Cisco announced their intent to acquire Embrane last week. Since they did it on April 1st, there was an initial thought that it might be a prank. But given that Cisco doesn’t really do April Fools jokes, it was quickly determined to be the real deal. More importantly, the Embrane acquistion plugs a very important hole in ACI that I have been worried about for a while.

Everybody Play Nice

Application Centric Infrastructure (ACI) is a great idea that works on the principle that Cisco can get multiple disparate systems to work together to “program” the underlying network to rapidly deploy applications and create policies that allow systems to be provisioned and reconfigured with a minimum of effort.
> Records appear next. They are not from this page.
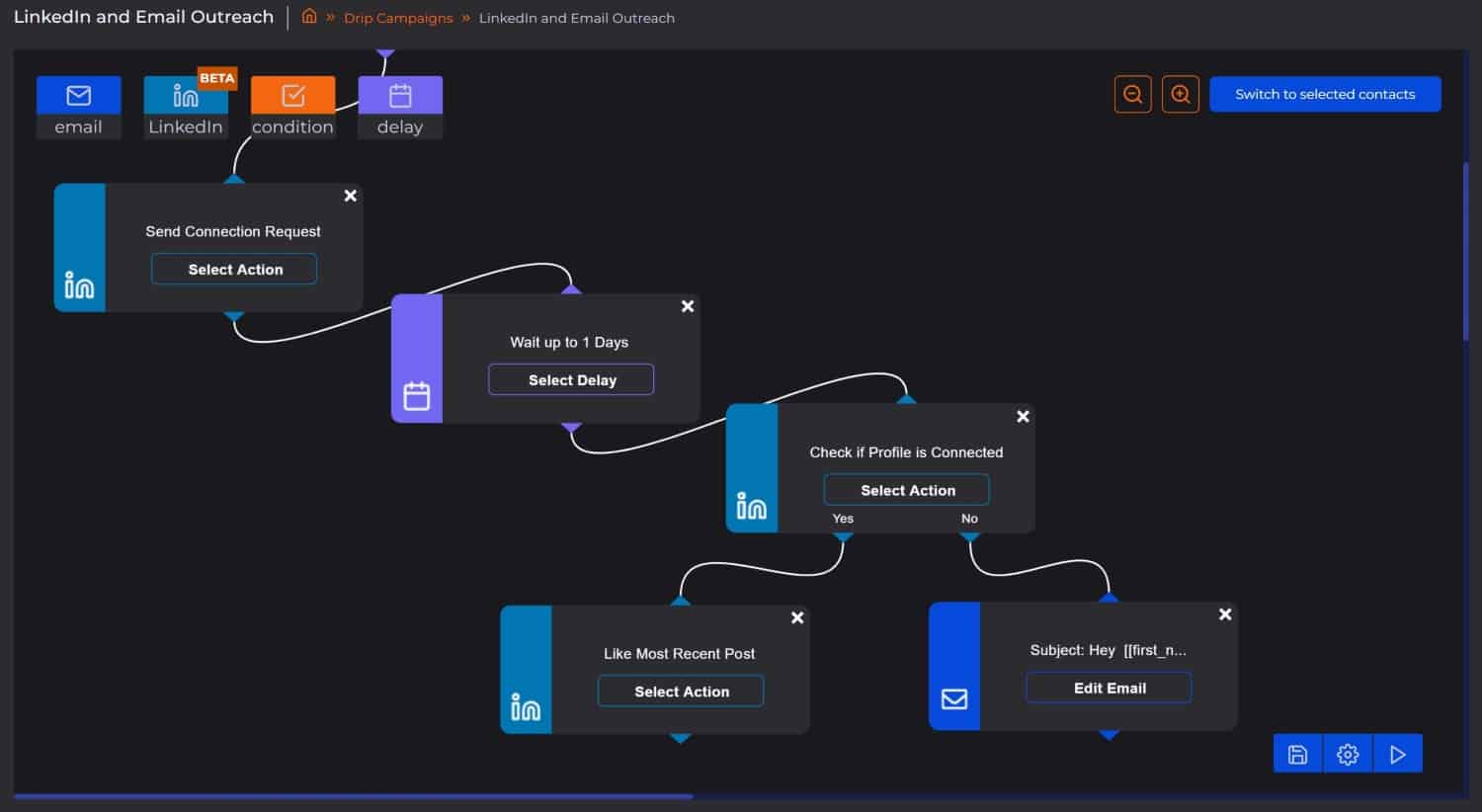Select the LinkedIn BETA node icon
The width and height of the screenshot is (1482, 812).
coord(186,96)
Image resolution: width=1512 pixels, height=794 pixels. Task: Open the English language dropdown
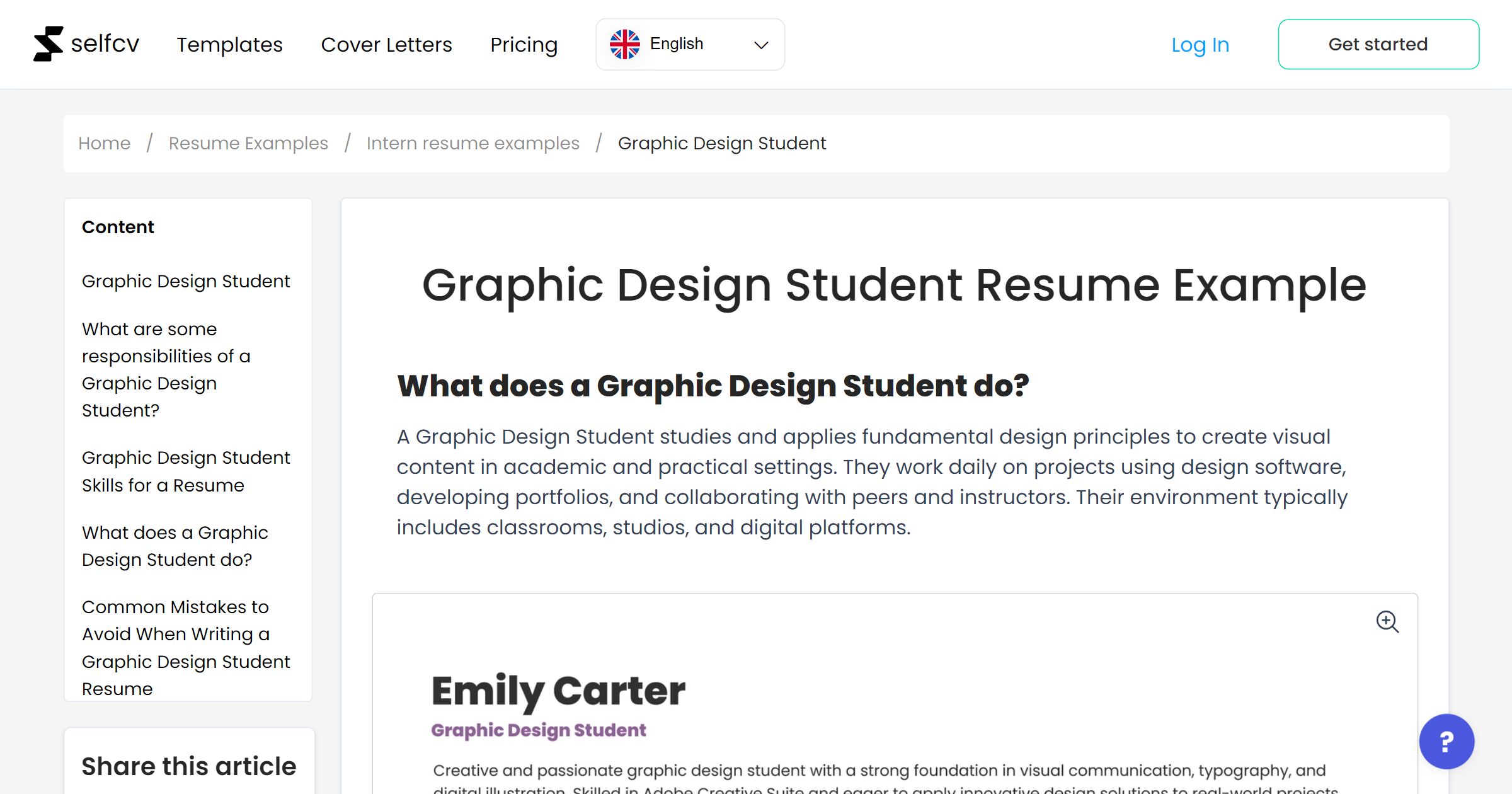pyautogui.click(x=690, y=43)
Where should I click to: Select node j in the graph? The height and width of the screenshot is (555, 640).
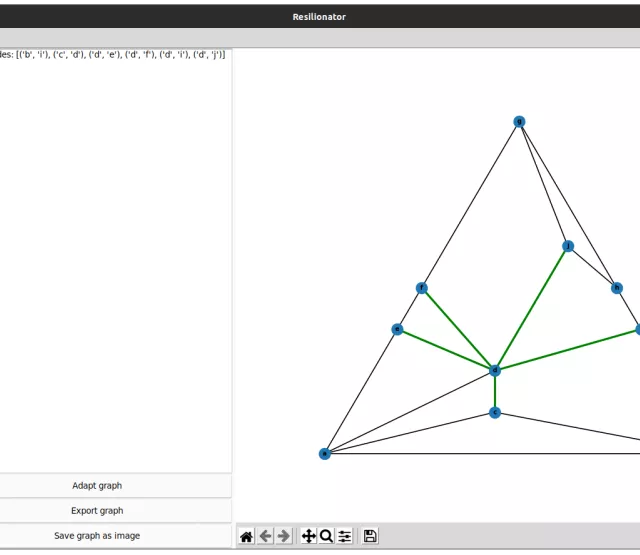[568, 246]
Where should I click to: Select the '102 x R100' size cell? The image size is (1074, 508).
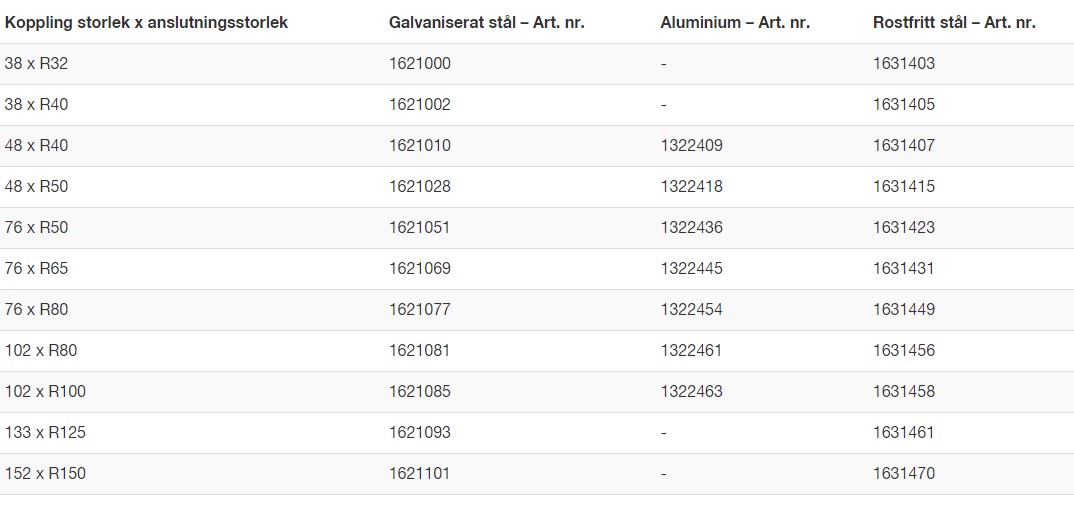click(x=45, y=392)
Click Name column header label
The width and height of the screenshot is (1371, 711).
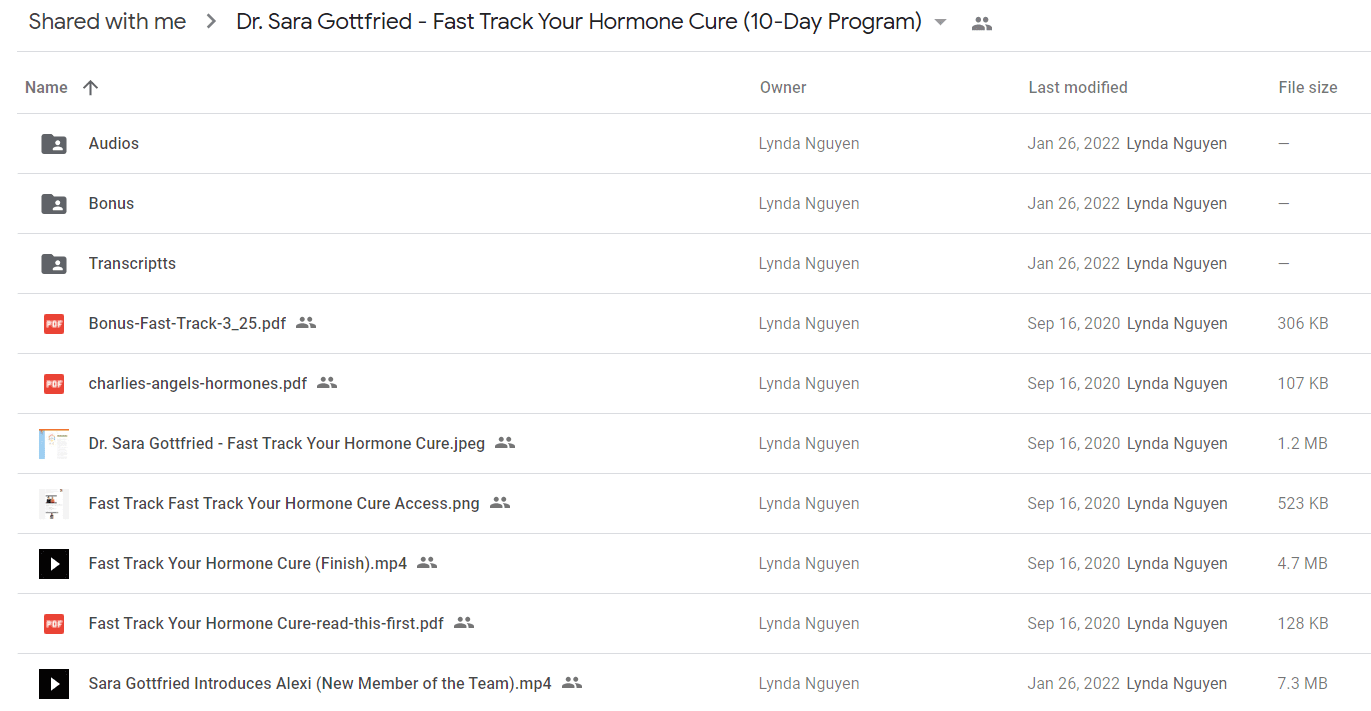point(46,88)
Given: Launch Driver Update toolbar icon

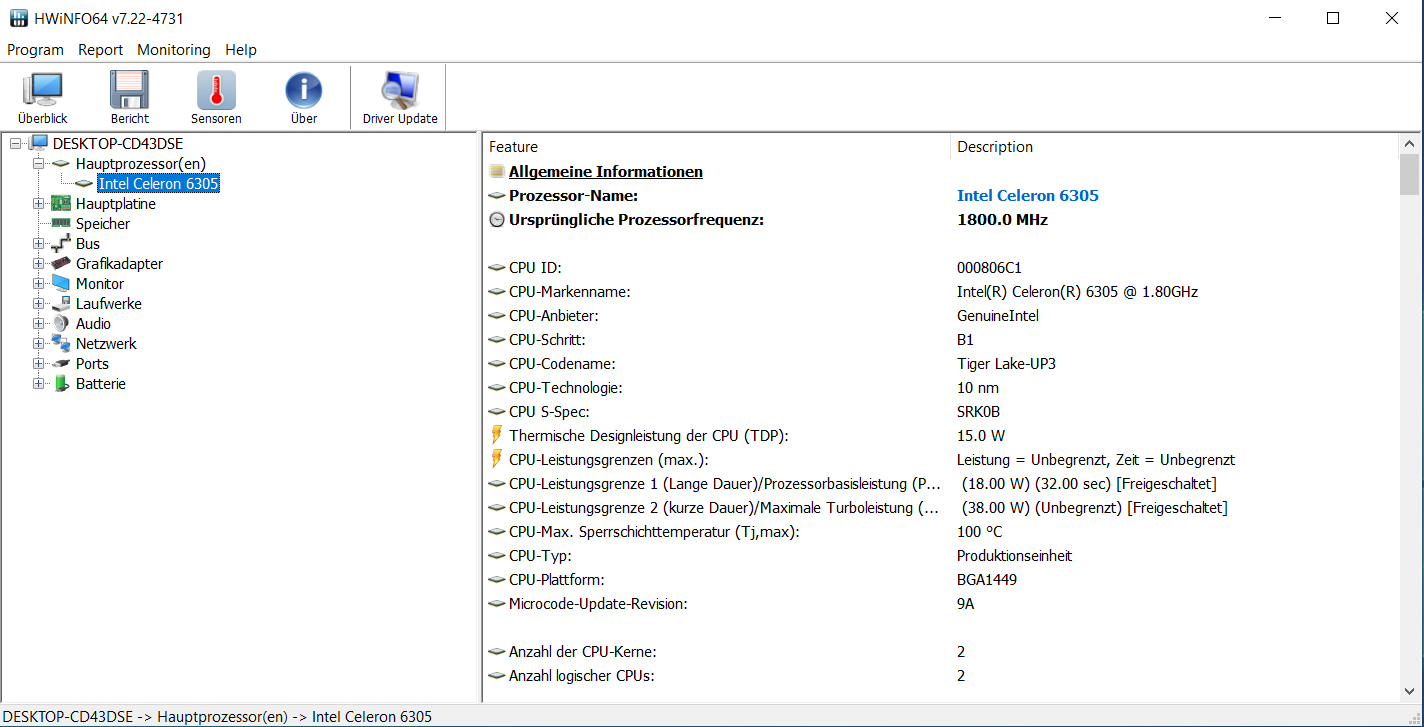Looking at the screenshot, I should [399, 91].
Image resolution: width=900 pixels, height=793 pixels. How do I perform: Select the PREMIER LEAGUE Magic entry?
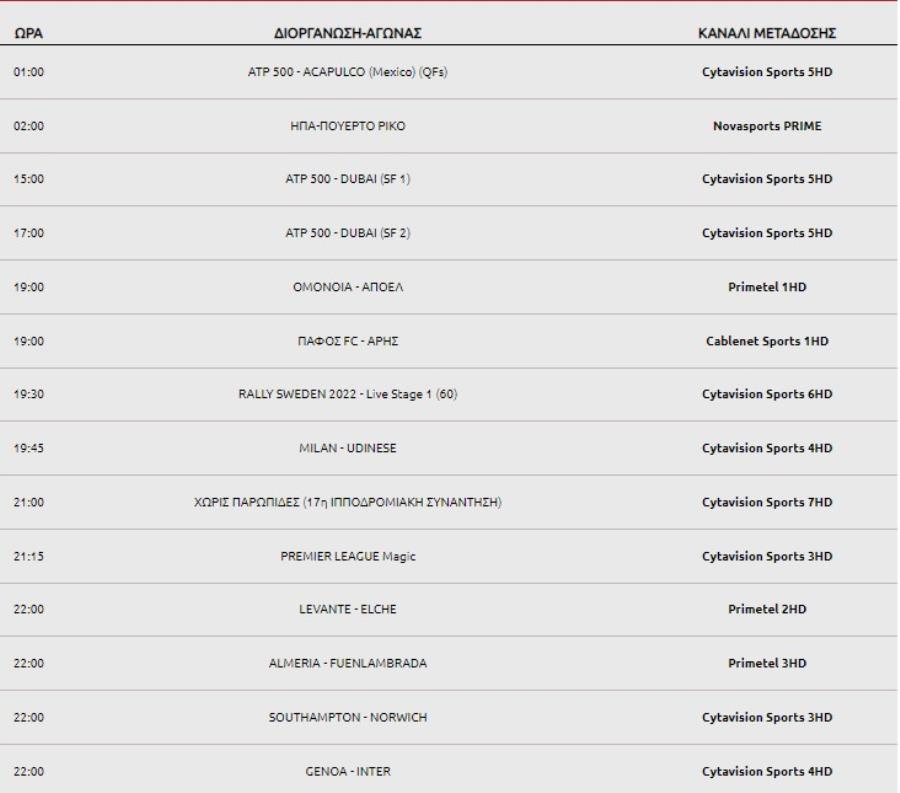pos(348,556)
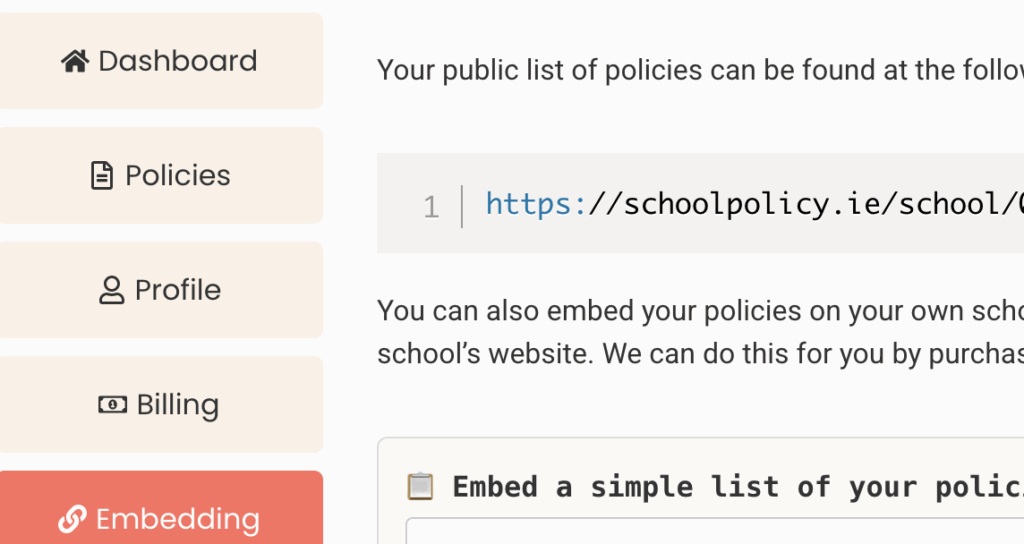Click the chain link icon beside Embedding
The width and height of the screenshot is (1024, 544).
[x=72, y=519]
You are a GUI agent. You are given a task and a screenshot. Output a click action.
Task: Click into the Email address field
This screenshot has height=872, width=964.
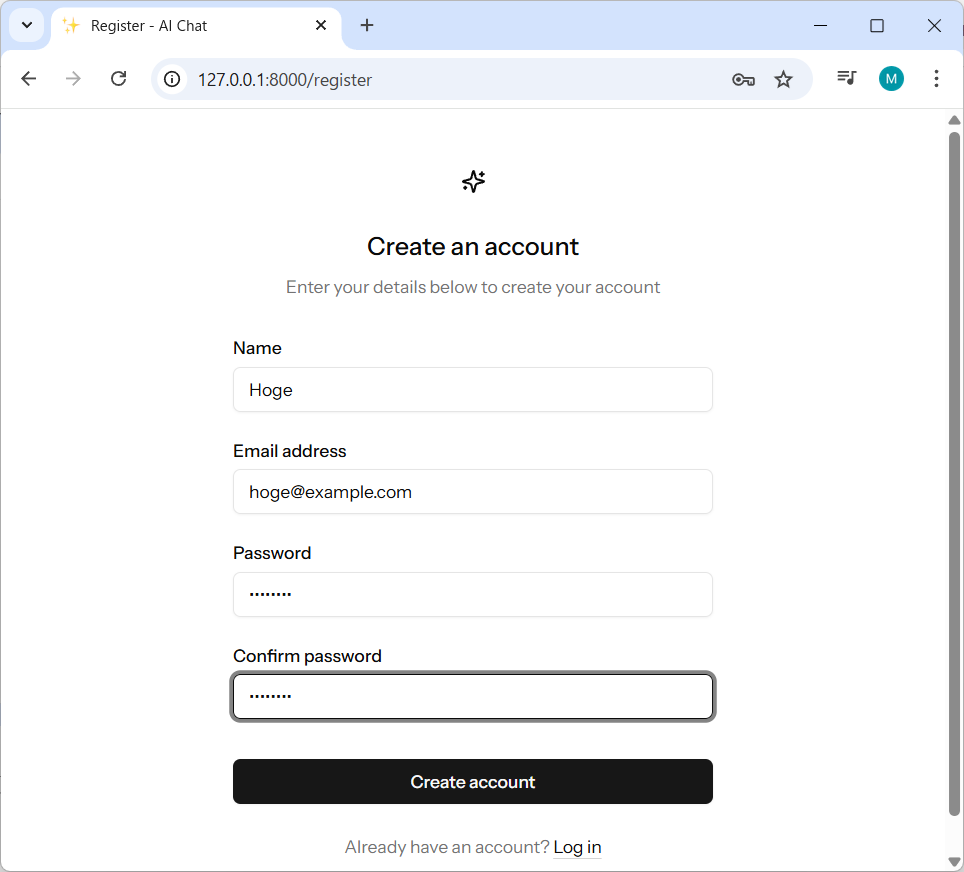(x=472, y=492)
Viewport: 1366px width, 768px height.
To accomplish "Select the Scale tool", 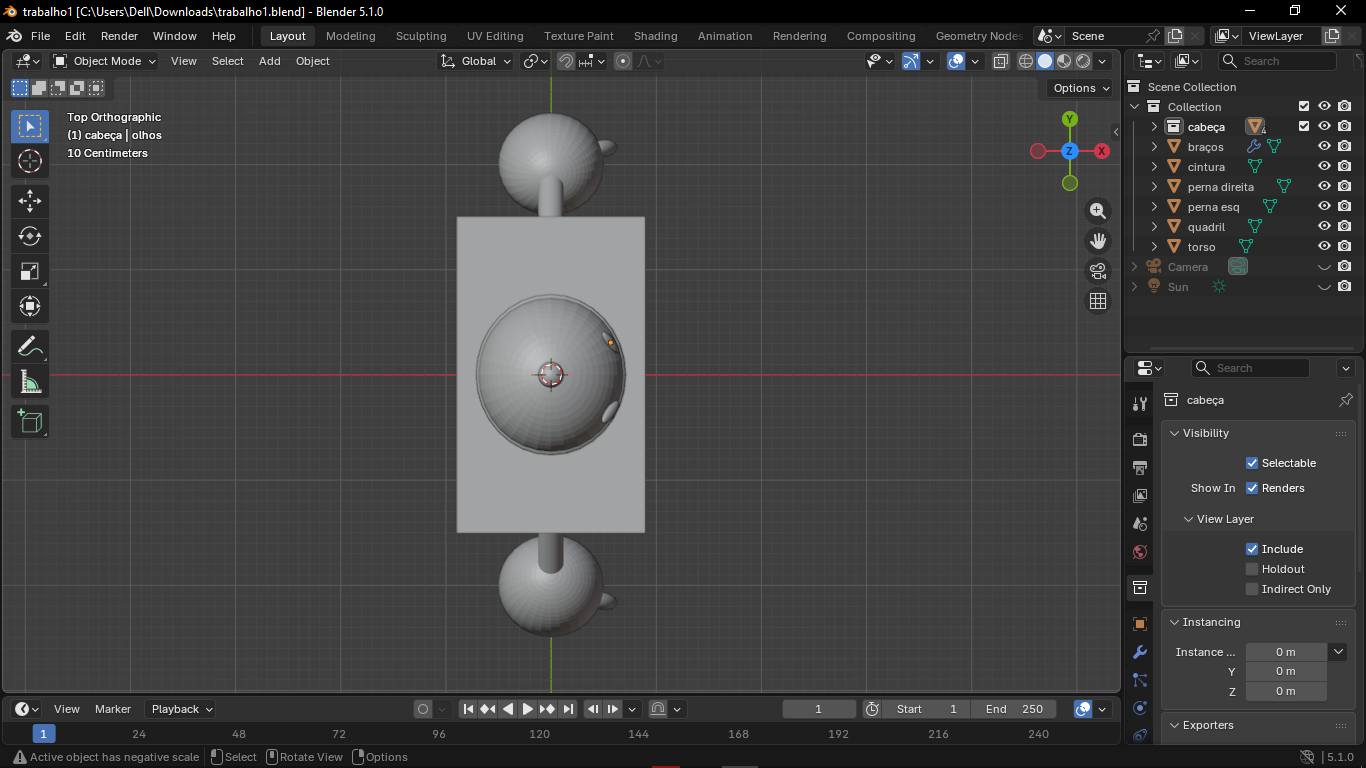I will click(30, 271).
That’s a great idea in theory. And if you’re only working with Cisco gear it’s any easy thing to pull off. Provided you can easily integrate the ASA operating system with IOS and NX-OS. That’s not an easy chore and all those business units work for the same company. Can you imagine how hard it would be to integrate with an external third party? Even one that is friendly to Cisco? What about a company that only implements the bare minimum functionality to make ACI operational?

ACI is predicated on the idea that all the systems in the network are going to work together to accomplish the goal of policy programming. That starts falling apart when systems are difficult to integrate or refuse to be a part of ACI. Sure, you could program around them. It wouldn’t take much to do an end run around an unruly switch or router. But what about a firewall or load balancer?

Those devices are more important to security and scalability of an application. You can’t just cut them out. You may even have regulations that require you to include them inline with the application. That means headaches if you are forced to work with something that won’t completely integrate.

Bring Your Own Toys

Enter Embrane. Embrane’s helios platform gives Cisco a stable of software firewalls and load balancers that can be spun up and deployed as needed on-demand. That means that unruly hardware can be bypassed when necessary. If your firewall doesn’t like ACI or won’t implement the shims needed to make them play nice, all you need to do is spin up an Embrane firewall. Since Embrane was integrating with ACI even before the acquistion, you know that everything is going to work just fine.

You can also use the Embrane Elastic Services Manager (ESM) to help manage those devices and reclaim them as needed. That sounds like a no-brainer, but if you ever find yourself booting a virtual system on a cluster that has charge-back enabled, or worse booting it on a public cloud provider and forgetting about it, you’ll find that using a lifecycle manager to avoid hundreds or thousands of dollars in charges is a great idea. ESM can also help you figure out how utilized your devices are and gives your a roadmap to add capacity when it’s needed. That way you never have to answer a phone call complaining the new application is running “slow”.

Tom’s Take

Embrane’s acquisition makes all the sense in the world. Cisco had put up a stake in the company in their last funding round. That could be seen as an initial investment to keep Embrane working down the ACI path instead of moving off onto other ideas. Now, Cisco makes good on that investment by bringing the Embrane team back in house, for a while at least. Cisco gets a braintrust that knows how to make on-demand SDN work.

It’s no shock that Embrane is going to be rolled into the INSBU that houses Insieme. These two teams are going to be working together very closely in the coming months to push the Embrane technology into the core of ACI and provide it as an offering to get potential customers off the fence and into the solution. More options for configuring policy based networks is always a great carrot for customers. Overcoming objections about incompatible hardware makes selling the software of ACI a no brainer.